It synced approximately three items before giving me another excuse why it wouldn't work: "the source file cannot be found."

By the time I finally abandoned my empty and unsyncable iPod, I was running late. I wound up literally hyperventilating in traffic on 93 south, inching along as official check-in time for my flight came and went. If it hadn't been for a daring and technically illegal dash down the HOV lane, I probably wouldn't have made it. My travel agent told me in a sucks-to-be-you tone that all the rest of the flights for the day were full--if I hadn't made it on that plane, my ass would've been grass. So of course I'm glad I ditched the iPod. Wish I'd done it sooner, as a matter of fact.

But I am still iPod-less, and in addition to the obvious reasons that sucks, I'm especially peeved that it picked a week involving two six-hour flights to crap out on me, because I was greedily anticipating pounding two full seasons of The Wire this week during those interminable flights.

Ah yes, welcome to another episode of Beth's Behind the Times Pop Culture Commentary. First it was Audioslave; now, a full half-decade after everyone else in the Western Hemisphere got hooked on David Simon's riveting Baltimore police drama, I'm bringing up the caboose on that, too.

Despite the fact that it's the only place to find good television anymore, HBO is just not in my budget. Most of the time I have to watch TV these days is while I'm on an airplane. Hence The Wire + iTunes = heaven in my world. 

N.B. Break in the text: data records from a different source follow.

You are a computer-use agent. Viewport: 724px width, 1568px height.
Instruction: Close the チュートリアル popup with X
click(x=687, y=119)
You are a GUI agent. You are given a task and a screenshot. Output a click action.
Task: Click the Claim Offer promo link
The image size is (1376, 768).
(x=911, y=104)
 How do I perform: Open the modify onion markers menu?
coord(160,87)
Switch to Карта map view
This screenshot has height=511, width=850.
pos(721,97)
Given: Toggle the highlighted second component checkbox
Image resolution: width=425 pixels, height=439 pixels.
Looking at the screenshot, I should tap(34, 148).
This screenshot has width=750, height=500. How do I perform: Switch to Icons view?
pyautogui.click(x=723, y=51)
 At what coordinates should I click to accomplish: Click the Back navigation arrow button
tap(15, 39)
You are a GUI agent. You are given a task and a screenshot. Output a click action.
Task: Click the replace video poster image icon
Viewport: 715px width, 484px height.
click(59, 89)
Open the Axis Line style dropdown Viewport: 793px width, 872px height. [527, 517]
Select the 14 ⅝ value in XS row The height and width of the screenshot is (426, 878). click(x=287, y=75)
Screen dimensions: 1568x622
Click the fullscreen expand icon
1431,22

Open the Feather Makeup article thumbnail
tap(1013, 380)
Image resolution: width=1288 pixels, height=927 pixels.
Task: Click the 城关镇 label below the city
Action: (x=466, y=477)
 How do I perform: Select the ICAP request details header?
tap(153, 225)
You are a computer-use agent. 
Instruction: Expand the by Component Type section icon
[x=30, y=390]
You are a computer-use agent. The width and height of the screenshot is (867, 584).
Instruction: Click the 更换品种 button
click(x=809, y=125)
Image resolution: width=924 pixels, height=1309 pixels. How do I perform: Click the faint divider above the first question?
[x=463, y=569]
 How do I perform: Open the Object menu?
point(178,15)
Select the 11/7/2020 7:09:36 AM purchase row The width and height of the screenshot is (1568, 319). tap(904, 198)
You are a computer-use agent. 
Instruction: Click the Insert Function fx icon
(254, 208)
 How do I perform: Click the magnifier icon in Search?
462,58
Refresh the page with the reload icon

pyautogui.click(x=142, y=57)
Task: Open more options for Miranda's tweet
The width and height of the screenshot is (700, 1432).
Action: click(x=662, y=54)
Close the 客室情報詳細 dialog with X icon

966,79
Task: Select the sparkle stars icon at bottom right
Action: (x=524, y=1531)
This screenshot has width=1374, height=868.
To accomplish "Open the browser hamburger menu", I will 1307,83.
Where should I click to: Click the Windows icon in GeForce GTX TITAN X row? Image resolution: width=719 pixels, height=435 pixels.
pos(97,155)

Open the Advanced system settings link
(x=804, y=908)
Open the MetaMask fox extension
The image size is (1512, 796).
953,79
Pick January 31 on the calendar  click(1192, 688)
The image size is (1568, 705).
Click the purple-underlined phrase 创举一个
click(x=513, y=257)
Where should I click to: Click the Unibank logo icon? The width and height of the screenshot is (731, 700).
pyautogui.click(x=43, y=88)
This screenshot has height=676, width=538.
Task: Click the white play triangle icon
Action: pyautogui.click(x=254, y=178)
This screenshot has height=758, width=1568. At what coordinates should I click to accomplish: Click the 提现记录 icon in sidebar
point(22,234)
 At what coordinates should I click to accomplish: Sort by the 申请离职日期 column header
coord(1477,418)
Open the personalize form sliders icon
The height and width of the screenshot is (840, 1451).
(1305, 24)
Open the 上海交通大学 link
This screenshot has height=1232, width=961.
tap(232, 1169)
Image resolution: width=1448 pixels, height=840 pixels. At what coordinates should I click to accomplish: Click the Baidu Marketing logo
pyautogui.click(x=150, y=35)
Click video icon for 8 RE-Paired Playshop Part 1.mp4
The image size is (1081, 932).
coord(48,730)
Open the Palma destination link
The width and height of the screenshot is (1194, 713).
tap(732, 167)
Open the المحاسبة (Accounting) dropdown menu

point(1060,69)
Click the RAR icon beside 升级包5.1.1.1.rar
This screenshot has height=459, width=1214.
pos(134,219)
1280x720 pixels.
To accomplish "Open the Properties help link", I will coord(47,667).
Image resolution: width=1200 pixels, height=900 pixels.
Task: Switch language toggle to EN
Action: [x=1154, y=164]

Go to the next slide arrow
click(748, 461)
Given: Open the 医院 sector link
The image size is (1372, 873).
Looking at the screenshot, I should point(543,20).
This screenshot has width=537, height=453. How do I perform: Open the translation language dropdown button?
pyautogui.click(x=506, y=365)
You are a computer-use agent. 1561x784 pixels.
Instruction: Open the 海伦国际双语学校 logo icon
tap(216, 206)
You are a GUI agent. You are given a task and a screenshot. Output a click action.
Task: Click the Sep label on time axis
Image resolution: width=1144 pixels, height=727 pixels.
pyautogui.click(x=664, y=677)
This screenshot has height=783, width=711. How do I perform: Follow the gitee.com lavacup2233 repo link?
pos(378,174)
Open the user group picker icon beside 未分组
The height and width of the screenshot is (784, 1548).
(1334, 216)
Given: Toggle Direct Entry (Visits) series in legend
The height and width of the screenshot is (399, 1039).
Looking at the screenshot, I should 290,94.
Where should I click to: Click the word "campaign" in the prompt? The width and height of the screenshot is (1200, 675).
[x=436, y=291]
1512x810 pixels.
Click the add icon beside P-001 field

I've been a fan of Simon since his first Baltimore police drama, Homicide: Life on the Street, which is still far and away the best show I've ever seen on network television. The Wire is like Homicide in panorama: encompassing not only on the homicide unit, but the narcotics unit, and the dark world of the West Side housing projects where most of the action is set. It's also like Homicide with a bigger budget, and oh yeah, on a network and in the hands of producers that understand the first thing about what the show is trying to accomplish.

I was into Homicide when it was on in the early 90's, back when it made the cover of TV Guide's "Best shows you're not watching" issue. Andre Braugher won an Emmy for Frank Pembleton (still the best character I've ever encountered on network television), and most people couldn't pick him out of a lineup; most people are acquainted with Richard Belzer's character "Munch" from Law & Order: SVU, but completely unaware that he originated on Homicide.

Homicide was a deeply misunderstood, underestimated and underserved show. It never got its due, it was meddled with by the powers that be at NBC, and watching the current response to The Wire, it seems less of the American zeitgeist was willing to receive a difficult, gritty crime drama about hard truths starring less-than-Hollywood-ideal actors at the time Homicide came into being. To some extent, that's still true, but there's been a heightening of our sensibilities about TV shows and their possibilities in the intervening years, mostly due to the influence of HBO and originals like The Sopranos and Sex and the City.

He may only now have the tools at his disposal that he always deserved, but David Simon is still trying to tell the same basic story, the story of Baltimore and all its tangled, many-faceted troubles. Simon was a beat reporter for the Baltimore Sun and seems to have gotten out of journalism and into television when he could no longer refrain from the urge to editorialize about the world he saw around him, of corruption and drugs and human tragedy on both sides of the badge.

Since it's a commentary on the nuances of a real place, the show has natural weight and depth. Some of the same delicate cinematography that marked Homicide contributes to a similar atmosphere of artful apprehension. But what's most amazing about The Wire, in contrast to Homicide and every other police drama running, is its balance--it gives the marginalized, disenfranchised kids from the projects equal time and equal voice in the story.

It isn't until you realize this that you realize how seldom you see this perspective rendered so subtly and sympathetically. You are expected to understand urban dialect if you are to understand at least half of the story; you are also expected to sympathize with the marginalized characters as the lines between cop and robber, CEO and kingpin, good guy and bad guy, blur and fall apart.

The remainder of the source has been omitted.